◆ Records provided:
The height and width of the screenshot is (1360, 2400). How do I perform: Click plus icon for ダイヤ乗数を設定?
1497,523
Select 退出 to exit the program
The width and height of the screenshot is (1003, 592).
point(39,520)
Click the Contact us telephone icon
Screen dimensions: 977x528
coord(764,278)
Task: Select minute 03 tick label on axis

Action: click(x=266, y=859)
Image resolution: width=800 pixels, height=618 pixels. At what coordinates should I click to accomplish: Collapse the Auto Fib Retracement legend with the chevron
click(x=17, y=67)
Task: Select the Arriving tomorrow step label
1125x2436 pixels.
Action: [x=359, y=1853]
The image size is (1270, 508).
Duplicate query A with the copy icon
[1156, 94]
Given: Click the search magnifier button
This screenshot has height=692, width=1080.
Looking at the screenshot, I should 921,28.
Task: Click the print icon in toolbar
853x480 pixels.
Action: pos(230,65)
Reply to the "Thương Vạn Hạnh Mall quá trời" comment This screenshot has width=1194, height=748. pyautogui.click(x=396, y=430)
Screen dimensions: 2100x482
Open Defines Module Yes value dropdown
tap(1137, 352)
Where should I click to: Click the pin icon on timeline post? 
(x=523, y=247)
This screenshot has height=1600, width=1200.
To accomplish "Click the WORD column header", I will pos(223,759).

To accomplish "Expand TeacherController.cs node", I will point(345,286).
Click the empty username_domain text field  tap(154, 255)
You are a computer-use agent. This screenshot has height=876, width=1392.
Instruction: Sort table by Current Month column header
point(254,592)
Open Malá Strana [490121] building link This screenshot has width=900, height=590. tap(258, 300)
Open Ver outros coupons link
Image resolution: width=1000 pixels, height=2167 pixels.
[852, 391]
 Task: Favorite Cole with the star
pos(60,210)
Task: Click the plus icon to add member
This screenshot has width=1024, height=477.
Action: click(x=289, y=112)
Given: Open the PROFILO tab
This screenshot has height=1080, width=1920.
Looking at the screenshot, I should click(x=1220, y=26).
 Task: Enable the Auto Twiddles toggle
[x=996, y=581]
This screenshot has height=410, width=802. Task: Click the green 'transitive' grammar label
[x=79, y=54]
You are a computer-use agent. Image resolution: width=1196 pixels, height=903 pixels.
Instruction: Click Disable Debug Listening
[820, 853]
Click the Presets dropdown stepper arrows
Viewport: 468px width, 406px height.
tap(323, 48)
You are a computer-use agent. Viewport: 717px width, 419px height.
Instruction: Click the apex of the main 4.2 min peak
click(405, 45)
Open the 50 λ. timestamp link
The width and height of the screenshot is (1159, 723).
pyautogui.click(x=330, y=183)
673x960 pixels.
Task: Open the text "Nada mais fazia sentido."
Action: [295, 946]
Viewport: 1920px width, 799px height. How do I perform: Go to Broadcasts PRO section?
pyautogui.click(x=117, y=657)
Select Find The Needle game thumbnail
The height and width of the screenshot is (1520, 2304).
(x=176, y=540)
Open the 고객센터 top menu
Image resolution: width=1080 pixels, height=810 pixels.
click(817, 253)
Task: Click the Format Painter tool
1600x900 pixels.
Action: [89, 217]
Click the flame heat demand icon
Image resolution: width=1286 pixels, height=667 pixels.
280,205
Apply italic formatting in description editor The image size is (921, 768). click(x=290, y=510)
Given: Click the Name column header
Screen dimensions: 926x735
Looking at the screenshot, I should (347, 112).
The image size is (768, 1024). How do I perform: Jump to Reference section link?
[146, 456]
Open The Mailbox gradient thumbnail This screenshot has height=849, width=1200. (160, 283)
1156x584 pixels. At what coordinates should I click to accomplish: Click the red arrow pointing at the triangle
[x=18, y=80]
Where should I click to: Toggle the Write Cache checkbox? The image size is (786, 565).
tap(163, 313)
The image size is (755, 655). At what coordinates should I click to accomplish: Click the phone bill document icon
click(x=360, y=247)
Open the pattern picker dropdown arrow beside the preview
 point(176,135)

◆ Instructions to follow:
Each entry given above is to be duplicated exactly.

◆ Result of the task:
The height and width of the screenshot is (1360, 2400). How do I perform: Click plus icon for ダイヤ乗数を設定?
1497,523
Select 退出 to exit the program
The width and height of the screenshot is (1003, 592).
point(39,520)
Click the Contact us telephone icon
Screen dimensions: 977x528
coord(764,278)
Task: Select minute 03 tick label on axis

Action: click(x=266, y=859)
Image resolution: width=800 pixels, height=618 pixels. At what coordinates should I click to accomplish: Collapse the Auto Fib Retracement legend with the chevron
click(x=17, y=67)
Task: Select the Arriving tomorrow step label
1125x2436 pixels.
Action: [x=359, y=1853]
The image size is (1270, 508).
Duplicate query A with the copy icon
[1156, 94]
Given: Click the search magnifier button
This screenshot has height=692, width=1080.
Looking at the screenshot, I should 921,28.
Task: Click the print icon in toolbar
853x480 pixels.
Action: pos(230,65)
Reply to the "Thương Vạn Hạnh Mall quá trời" comment This screenshot has width=1194, height=748. pyautogui.click(x=396, y=430)
Screen dimensions: 2100x482
Open Defines Module Yes value dropdown
tap(1137, 352)
Where should I click to: Click the pin icon on timeline post? 
(x=523, y=247)
This screenshot has height=1600, width=1200.
To accomplish "Click the WORD column header", I will pos(223,759).

To accomplish "Expand TeacherController.cs node", I will point(345,286).
Click the empty username_domain text field  tap(154, 255)
You are a computer-use agent. This screenshot has height=876, width=1392.
Instruction: Sort table by Current Month column header
point(254,592)
Open Malá Strana [490121] building link This screenshot has width=900, height=590. tap(258, 300)
Open Ver outros coupons link
Image resolution: width=1000 pixels, height=2167 pixels.
[852, 391]
 Task: Favorite Cole with the star
pos(60,210)
Task: Click the plus icon to add member
This screenshot has width=1024, height=477.
Action: click(x=289, y=112)
Given: Open the PROFILO tab
This screenshot has height=1080, width=1920.
Looking at the screenshot, I should click(x=1220, y=26).
 Task: Enable the Auto Twiddles toggle
[x=996, y=581]
This screenshot has height=410, width=802. Task: Click the green 'transitive' grammar label
[x=79, y=54]
You are a computer-use agent. Image resolution: width=1196 pixels, height=903 pixels.
Instruction: Click Disable Debug Listening
[820, 853]
Click the Presets dropdown stepper arrows
Viewport: 468px width, 406px height.
tap(323, 48)
You are a computer-use agent. Viewport: 717px width, 419px height.
Instruction: Click the apex of the main 4.2 min peak
click(405, 45)
Open the 50 λ. timestamp link
The width and height of the screenshot is (1159, 723).
pyautogui.click(x=330, y=183)
673x960 pixels.
Task: Open the text "Nada mais fazia sentido."
Action: [295, 946]
Viewport: 1920px width, 799px height. How do I perform: Go to Broadcasts PRO section?
pyautogui.click(x=117, y=657)
Select Find The Needle game thumbnail
The height and width of the screenshot is (1520, 2304).
(x=176, y=540)
Open the 고객센터 top menu
Image resolution: width=1080 pixels, height=810 pixels.
click(817, 253)
Task: Click the Format Painter tool
1600x900 pixels.
Action: [89, 217]
Click the flame heat demand icon
Image resolution: width=1286 pixels, height=667 pixels.
280,205
Apply italic formatting in description editor The image size is (921, 768). click(x=290, y=510)
Given: Click the Name column header
Screen dimensions: 926x735
Looking at the screenshot, I should (347, 112).
The image size is (768, 1024). How do I perform: Jump to Reference section link?
[146, 456]
Open The Mailbox gradient thumbnail This screenshot has height=849, width=1200. (160, 283)
1156x584 pixels. At what coordinates should I click to accomplish: Click the red arrow pointing at the triangle
[x=18, y=80]
Where should I click to: Toggle the Write Cache checkbox? The image size is (786, 565).
tap(163, 313)
The image size is (755, 655). At what coordinates should I click to accomplish: Click the phone bill document icon
click(x=360, y=247)
Open the pattern picker dropdown arrow beside the preview
 point(176,135)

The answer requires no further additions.